The effectiveness of a material for use in superconductivity applications depends on its:

• A. Optical properties
• B. Magnetic properties
• C. Critical temperature
• D. Electrical resistivity

Hint:

Think superconductors? Think cold! The higher the critical temperature, the easier (and cheaper) it is to use them.

Answer 1

The Correct Option is C

Superconductivity is the phenomenon where a material exhibits zero electrical resistance and expels magnetic fields when cooled below a certain temperature. This temperature is known as the critical temperature (\(T_c\)).
The value of the critical temperature determines how practical a superconducting material is for real-world applications. Materials with higher \(T_c\) values are more favorable because they require less cooling, reducing both energy consumption and system cost.
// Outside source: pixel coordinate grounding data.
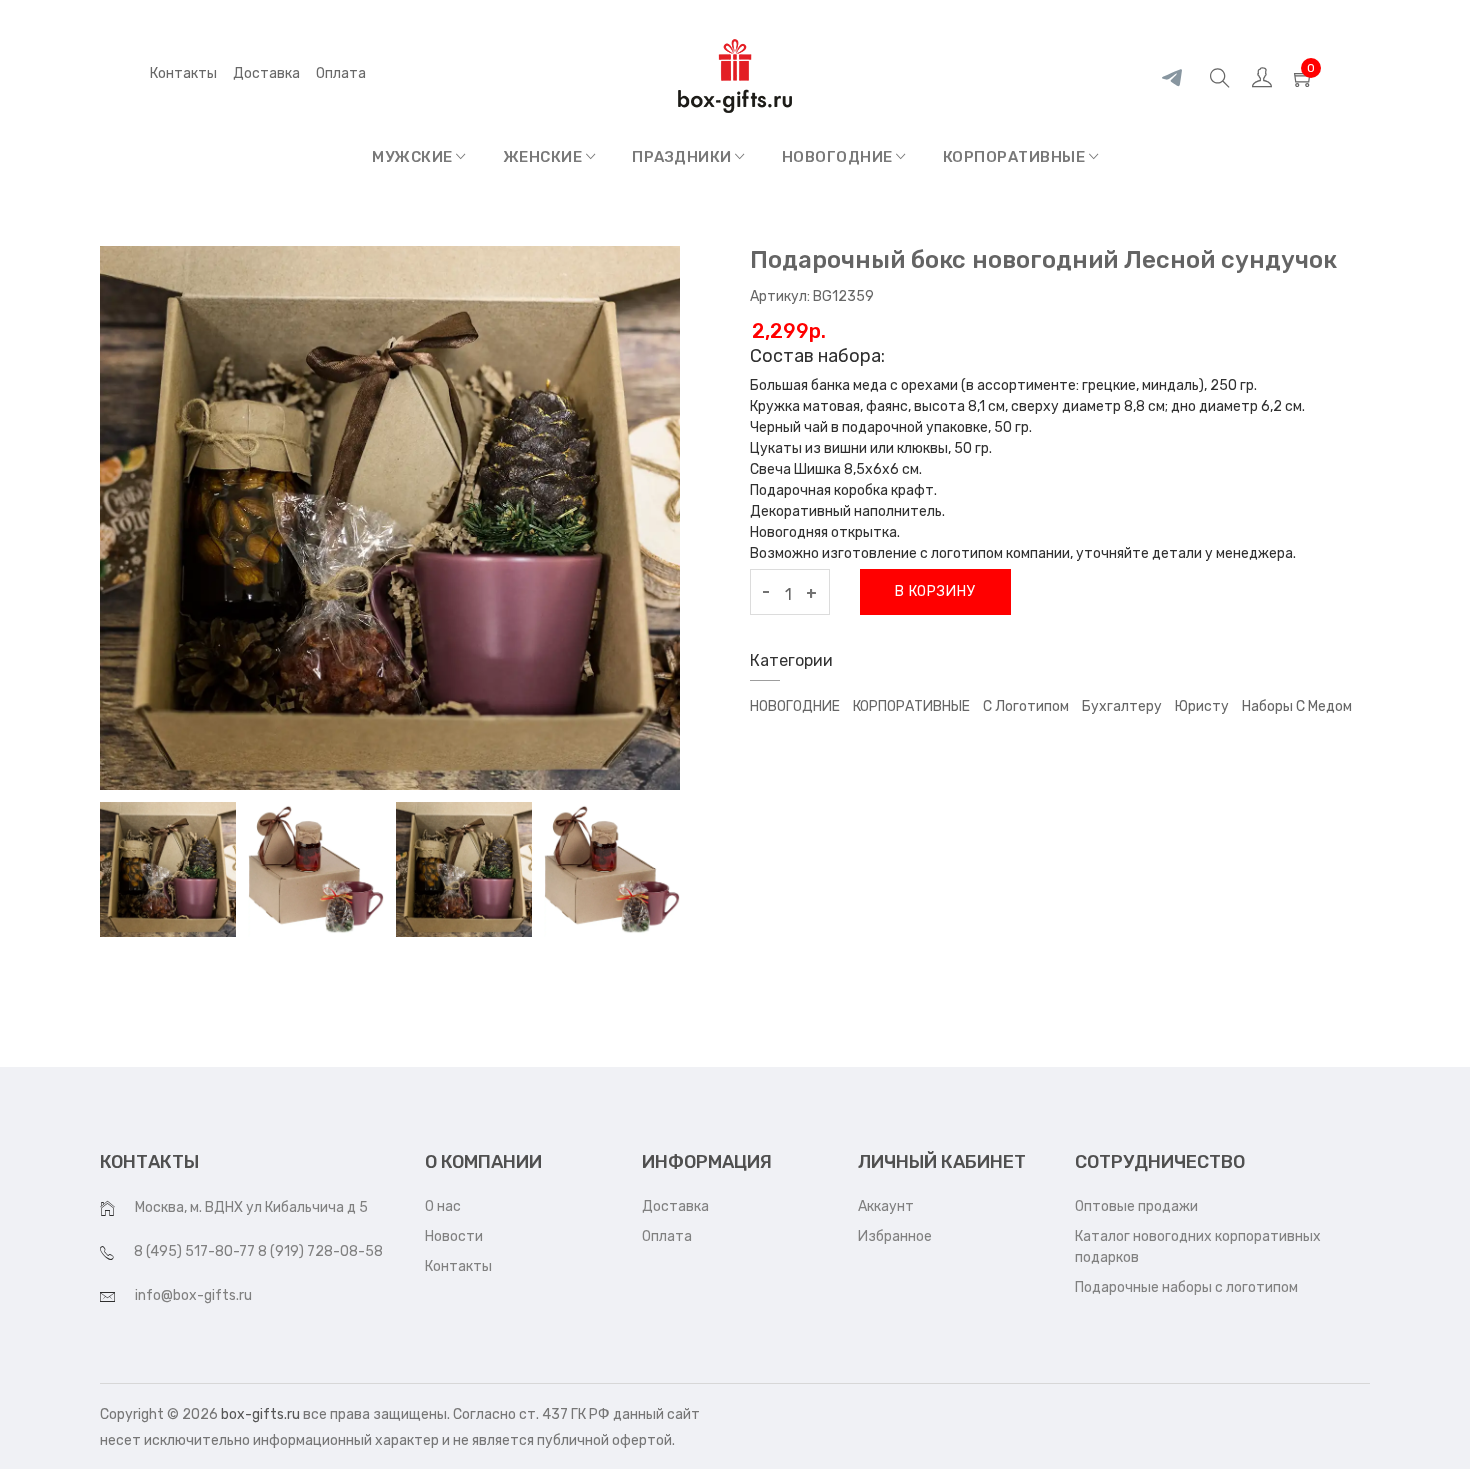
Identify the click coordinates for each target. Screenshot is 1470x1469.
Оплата (667, 1236)
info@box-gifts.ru (193, 1295)
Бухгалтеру (1122, 706)
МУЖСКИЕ (414, 157)
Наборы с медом (1297, 706)
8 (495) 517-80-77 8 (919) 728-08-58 (258, 1251)
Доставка (266, 73)
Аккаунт (886, 1206)
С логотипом (1026, 706)
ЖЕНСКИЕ (544, 157)
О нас (443, 1206)
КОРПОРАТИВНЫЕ (1016, 157)
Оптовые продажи (1136, 1206)
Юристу (1202, 706)
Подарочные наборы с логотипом (1186, 1287)
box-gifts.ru (260, 1414)
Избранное (895, 1236)
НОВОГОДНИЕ (839, 157)
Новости (454, 1236)
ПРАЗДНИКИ (683, 157)
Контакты (183, 73)
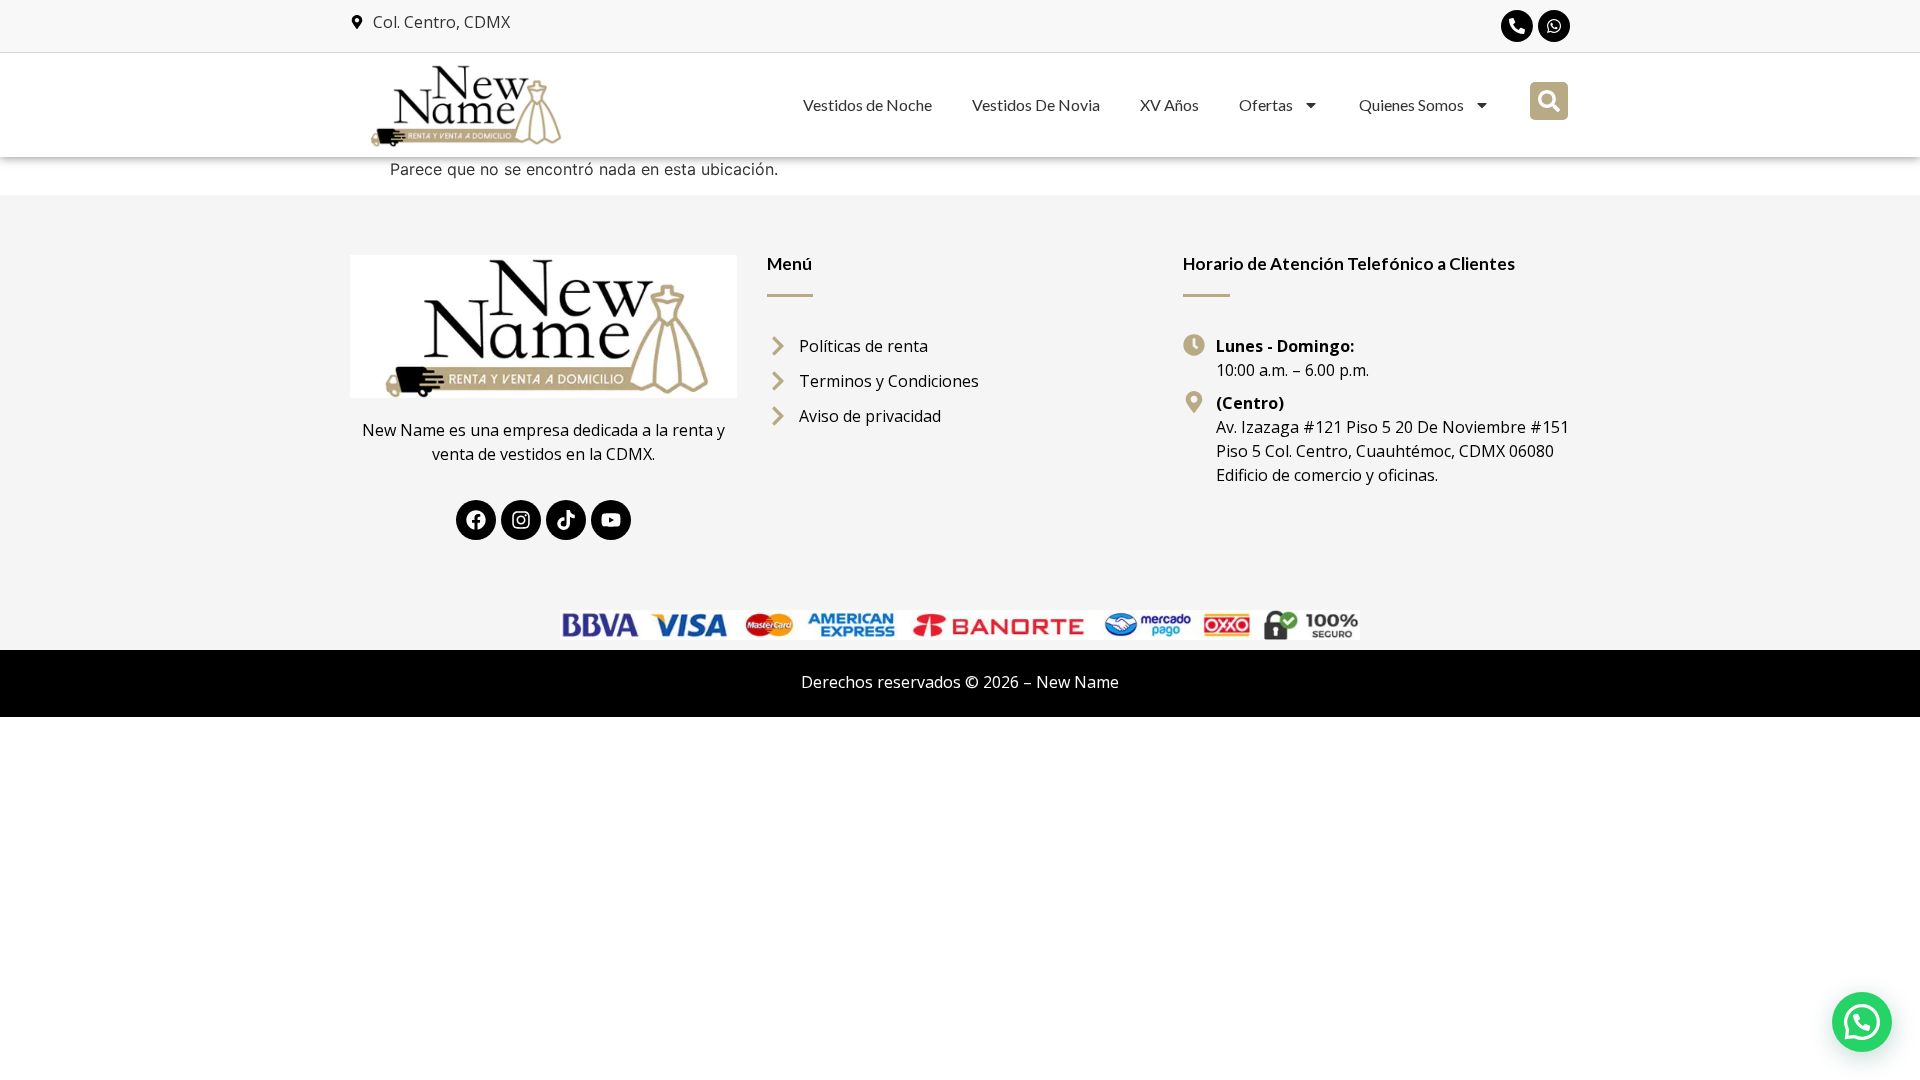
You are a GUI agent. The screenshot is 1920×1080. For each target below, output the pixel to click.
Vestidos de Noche (867, 104)
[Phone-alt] (1517, 26)
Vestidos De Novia (1036, 104)
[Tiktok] (566, 520)
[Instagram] (521, 520)
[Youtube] (611, 520)
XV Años (1169, 104)
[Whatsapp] (1554, 26)
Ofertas (1266, 104)
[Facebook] (476, 520)
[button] (1549, 101)
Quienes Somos (1411, 104)
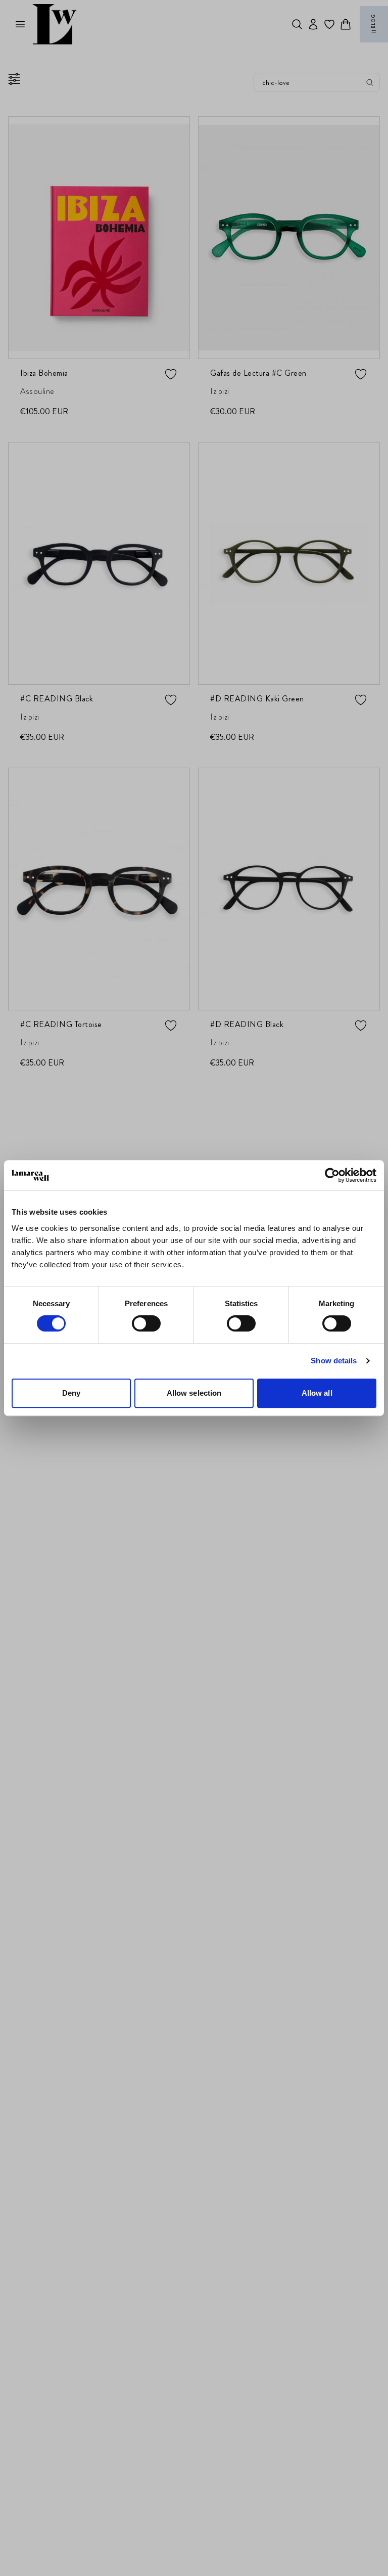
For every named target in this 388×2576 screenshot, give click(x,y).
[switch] (146, 1323)
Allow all (317, 1393)
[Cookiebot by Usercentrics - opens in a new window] (332, 1175)
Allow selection (194, 1393)
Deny (71, 1393)
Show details (334, 1360)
For instance, high-temperature superconductors can operate at liquid nitrogen temperatures (~77 K), making them more suitable for technological applications such as MRI machines, maglev trains, and superconducting cables.
Other options clarified:

• (A) Optical properties are not relevant to superconductivity.
• (B) While magnetic effects (like the Meissner effect) are characteristics of superconductors, they are outcomes — not determinants of suitability.
• (D) Electrical resistivity becomes zero in superconductors, but this alone doesn’t determine usability — the key is at what temperature this occurs.

Thus, the effectiveness of a material for superconducting use primarily depends on its critical temperature.